Нет, Сэлли не провожала ее. Никто не провожал. Девочка просто стыдилась просить родителей о помощи. Вообще она ужасно походила на отца в юности: столь же непривлекательная, нелюдимая, замкнутая, дочь стремилась бороться с неуверенностью и неразумными детскими страхами в одиночку. Норман отлично понял, почему она никогда не ходила через игровую площадку: та, верно, казалась ей огромной и темной пустыней. Подвязанные на ночь цепочные качели страшно скрипели на ветру, гигантская горка хищной кошкой изгибалась на фоне закатного неба, из глухих укромных мест веяло угрозой, у скамеек, на которых днем сидели мамы с колясками, пахло мочой. И Джули делала огромный крюк по незнакомым улицам, схожим с ее собственной и потому не таким пугающим. Приятные, уютные дома-пятистенки с освещенными окнами внушали чувство покоя и уверенности. На одной из таких ничем не примечательных улиц девочке и повстречался насильник. Без сомнения, он, как и его дом, должен был выглядеть донельзя заурядно, чтобы заманить жертву, не вызывая подозрений. Родители постоянно твердили ей, как опасно разговаривать с незнакомцами, брать у чужих людей сладости, а тем более куда-то с ними ходить. Надеялись, что природная застенчивость будет ей защитой. Однако ничто не уберегло от беды: ни родительская опека, ни предупреждения.
Впрочем, чувство вины в сердце Нормана потихоньку таяло. Время не исцелило, но по крайней мере обезболило рану. Видимо, всякому человеческому страданию положен предел. Скейс где-то читал, что самые страшные пытки терзают жертву до определенного момента, за которым уже нет боли, когда град ударов спокойно воспринимается сознанием и даже приносит некое удовлетворение. Норману припомнилась первая чашка чая, выпитая после смерти дочери. Он по-прежнему не мог и смотреть на еду, но безумная жажда застала его врасплох, и он не смог противиться. У крепкого сладкого чая оказался восхитительный вкус. Никогда, ни до, ни после, мистеру Скейсу не приходилось испытывать подобного. Джули умерла считанные часы назад, а его коварная, прожорливая плоть уже бессовестно вкушала удовольствия этого мира.

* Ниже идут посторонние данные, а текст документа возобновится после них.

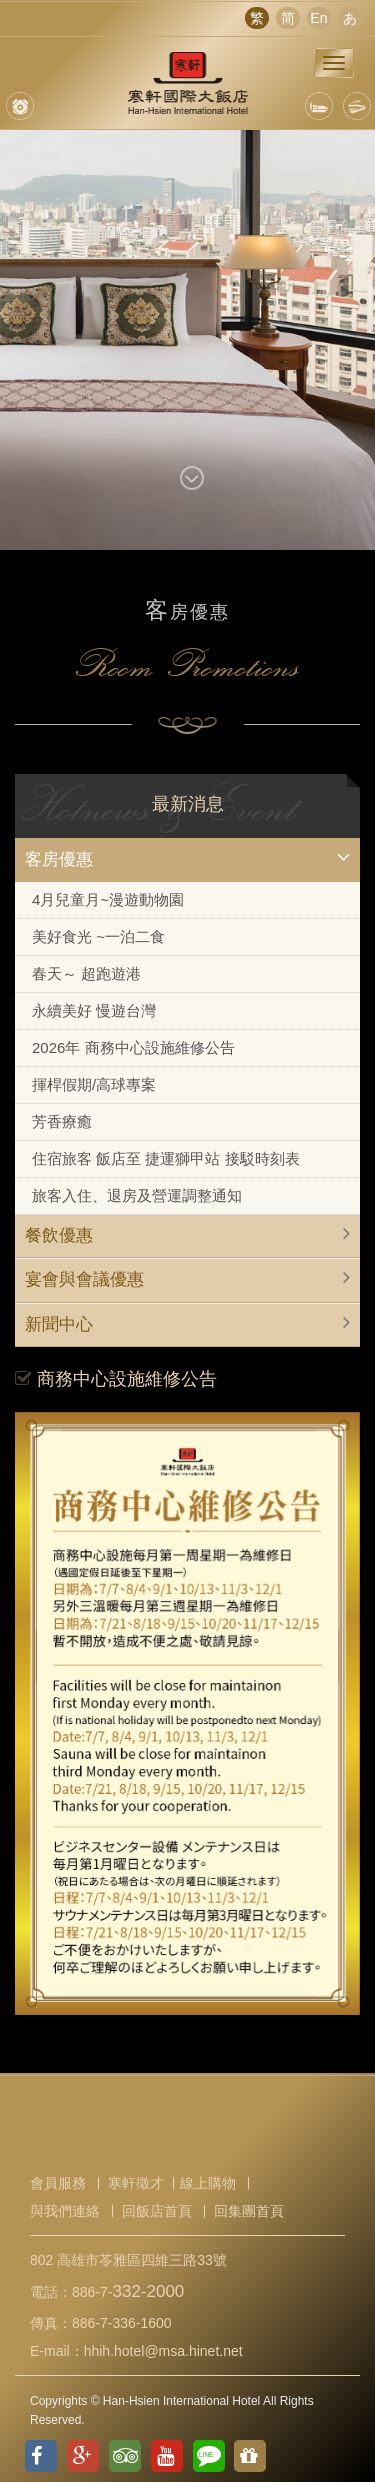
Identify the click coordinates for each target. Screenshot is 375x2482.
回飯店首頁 (157, 2211)
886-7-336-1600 (122, 2323)
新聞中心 (59, 1324)
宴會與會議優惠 (84, 1279)
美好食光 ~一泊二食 (98, 936)
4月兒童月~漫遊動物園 (108, 899)
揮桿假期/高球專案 (94, 1084)
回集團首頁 (249, 2211)
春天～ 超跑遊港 (86, 973)
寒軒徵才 (136, 2183)
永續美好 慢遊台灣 (94, 1010)
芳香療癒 (62, 1121)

И вот, сидя под солнцем с пожитками, брошенными под скамейку, Норман опять ощутил всю тяжесть бремени, которое взвалила на него жена перед смертью. Итак, ему нужно разыскать и прикончить убийцу дочери. Лучше бы сделать это со всей осторожностью: бывшего клерка пугала мысль о тюрьме; однако, если не удастся, он совершит задуманное любой ценой. Сила убеждения поразила его самого. Откуда взялось такое страстное желание? Неужто все дело в мести? Нет, она давно уже ослабла. Тоска по Джули? И это чувство, поначалу столь же пронзительное, как у Мэвис, со временем выгорело, оставив в душе пустоту. Отец едва помнил ее лицо. Жена уничтожила все фотографии до единой. Хотя перед глазами Скейса еще стояли некоторые из них – точнее, изредка всплывали, для поддержания мрачных мыслей. Вот он впервые взял дочь на руки: такое крохотное, запеленатое тельце, слипающиеся глазки, бессмысленная улыбка. А вот Джули топает по берегу озера, крепко ухватившись за отцовский палец. Или она же в форме скаута накрывает на стол – очень старается, хочет заработать лишний значок… Что же теперь делать? Как бы он ни расправился с убийцей, девочку не вернуть.